Inter and Intra-cluster distance (D2) analysis
Almost all clusters showed a highly significant (P<0.01) difference among each other. The smallest inter-cluster distance (18.6) was observed between clusters VI and VII while the highest (134.7) was between clusters V and VIII. In most of the cases, the genotypes among the clusters are significantly (P<0.001) divergent from each other. Considering the intra-cluster (within cluster) distance, no significant genetic dissimilarity was detected.
Since the magnitude of heterosis largely depends upon the degree of genetic divergence in the parental lines, the germplasm selections belonging to the pairs of distant clusters such as V and VIII, VII and VIII and I and VIII could be very useful in hybridization program to obtain a wide variation among the segregates and to maximize heterosis in the F1. Similar view was held by earlier researchers.

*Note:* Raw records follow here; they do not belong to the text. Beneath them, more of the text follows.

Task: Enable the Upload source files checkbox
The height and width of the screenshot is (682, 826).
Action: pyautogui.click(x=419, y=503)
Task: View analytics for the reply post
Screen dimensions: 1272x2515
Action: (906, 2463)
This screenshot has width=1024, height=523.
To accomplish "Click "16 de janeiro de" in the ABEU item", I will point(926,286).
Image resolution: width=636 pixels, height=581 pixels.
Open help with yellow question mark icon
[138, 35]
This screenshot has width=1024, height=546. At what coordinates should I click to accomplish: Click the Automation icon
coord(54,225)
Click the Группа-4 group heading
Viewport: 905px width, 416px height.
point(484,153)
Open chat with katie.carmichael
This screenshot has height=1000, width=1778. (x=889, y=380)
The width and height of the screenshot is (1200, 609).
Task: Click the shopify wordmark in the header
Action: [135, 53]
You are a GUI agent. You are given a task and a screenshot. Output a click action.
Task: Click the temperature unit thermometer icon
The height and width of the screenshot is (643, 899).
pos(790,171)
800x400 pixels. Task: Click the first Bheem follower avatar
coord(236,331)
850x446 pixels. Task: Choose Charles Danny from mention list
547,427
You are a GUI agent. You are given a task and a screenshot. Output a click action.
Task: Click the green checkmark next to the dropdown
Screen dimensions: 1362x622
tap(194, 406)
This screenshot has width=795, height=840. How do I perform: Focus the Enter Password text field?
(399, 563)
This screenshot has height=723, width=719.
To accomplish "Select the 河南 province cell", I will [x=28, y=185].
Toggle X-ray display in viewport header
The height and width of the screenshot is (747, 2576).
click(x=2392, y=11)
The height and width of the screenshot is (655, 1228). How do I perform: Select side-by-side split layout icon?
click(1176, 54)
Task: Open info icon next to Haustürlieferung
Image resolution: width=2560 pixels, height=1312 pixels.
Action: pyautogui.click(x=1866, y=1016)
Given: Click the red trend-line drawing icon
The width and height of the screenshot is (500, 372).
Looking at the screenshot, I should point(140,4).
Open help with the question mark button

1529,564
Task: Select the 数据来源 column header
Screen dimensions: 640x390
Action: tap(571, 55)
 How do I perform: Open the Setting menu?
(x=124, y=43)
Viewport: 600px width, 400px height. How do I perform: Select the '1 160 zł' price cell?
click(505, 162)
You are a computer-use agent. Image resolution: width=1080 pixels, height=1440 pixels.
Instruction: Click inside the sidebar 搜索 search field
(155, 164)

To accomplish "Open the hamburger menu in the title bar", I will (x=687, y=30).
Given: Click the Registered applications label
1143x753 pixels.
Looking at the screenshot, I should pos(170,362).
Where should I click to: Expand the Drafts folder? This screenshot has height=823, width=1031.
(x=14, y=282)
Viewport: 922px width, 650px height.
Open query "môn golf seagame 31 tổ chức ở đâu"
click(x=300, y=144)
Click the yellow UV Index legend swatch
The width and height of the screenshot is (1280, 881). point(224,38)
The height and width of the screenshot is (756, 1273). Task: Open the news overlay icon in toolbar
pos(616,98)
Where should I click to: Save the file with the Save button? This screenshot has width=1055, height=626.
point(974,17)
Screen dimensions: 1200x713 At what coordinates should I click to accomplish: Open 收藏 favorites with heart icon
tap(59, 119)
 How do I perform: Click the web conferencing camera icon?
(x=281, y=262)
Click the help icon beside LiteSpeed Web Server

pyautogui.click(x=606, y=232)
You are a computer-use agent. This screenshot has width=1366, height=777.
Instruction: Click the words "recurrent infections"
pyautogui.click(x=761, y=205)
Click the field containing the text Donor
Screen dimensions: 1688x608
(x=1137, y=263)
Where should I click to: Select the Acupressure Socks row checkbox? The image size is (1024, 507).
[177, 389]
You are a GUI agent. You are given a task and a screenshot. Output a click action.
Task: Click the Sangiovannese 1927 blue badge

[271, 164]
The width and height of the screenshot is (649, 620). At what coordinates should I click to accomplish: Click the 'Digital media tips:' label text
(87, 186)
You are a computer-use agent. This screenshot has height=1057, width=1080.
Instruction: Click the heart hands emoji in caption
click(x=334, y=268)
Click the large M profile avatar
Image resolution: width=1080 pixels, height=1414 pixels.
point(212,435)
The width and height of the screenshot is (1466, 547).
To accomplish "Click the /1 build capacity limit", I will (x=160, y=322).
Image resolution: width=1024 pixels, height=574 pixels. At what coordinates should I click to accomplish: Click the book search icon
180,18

Overlapping of the clustering patterns of the accessions from different districts indicated lack of differentiation among districts to a certain extent. Moreover, germplasm accessions from Gedeo Zone were more divergent than selections of Sidama Zone though relatively greater number of selections was considered from Gedeo Zone. Further, it is also possible to state that quantitative characters studied significantly contributed to the elucidation of genetic diversity prevalent in the region.
The significant inter-cluster distances between clusters indicated that there is a high opportunity for obtaining transgressive segregates and maximize heterosis by crossing germplasm accessions belonging to these clusters. Therefore, the grouping of accessions by multivariate methods could be of considerable practical value to the coffee breeders so that representative accessions could be chosen from such clusters for hybridization programs. Further, the quantitative characters visà- vis number of stem nodes, primary branches, plant height, length of the longest primary branch and stem diameter could be used as a selection criterion for improving the productivity of the crop since they represent the lion’s share in the variability of the coffee population in the specified area.
The number of germplasm accessions, the locations (number of districts) and the number of characters considered for the South Ethiopian coffee were small. Therefore, it is necessary to conduct further study by including more number of germplasm from diverse locations to find best estimate of the genetic diversity within the region. Furthermore, additional traits of interest and molecular techniques may be very useful in order to further confirm the present encouraging result that indicated the presence of considerable variations within South Ethiopia coffee populations that provides immense potential for the development of improved varieties from the local landraces for the area.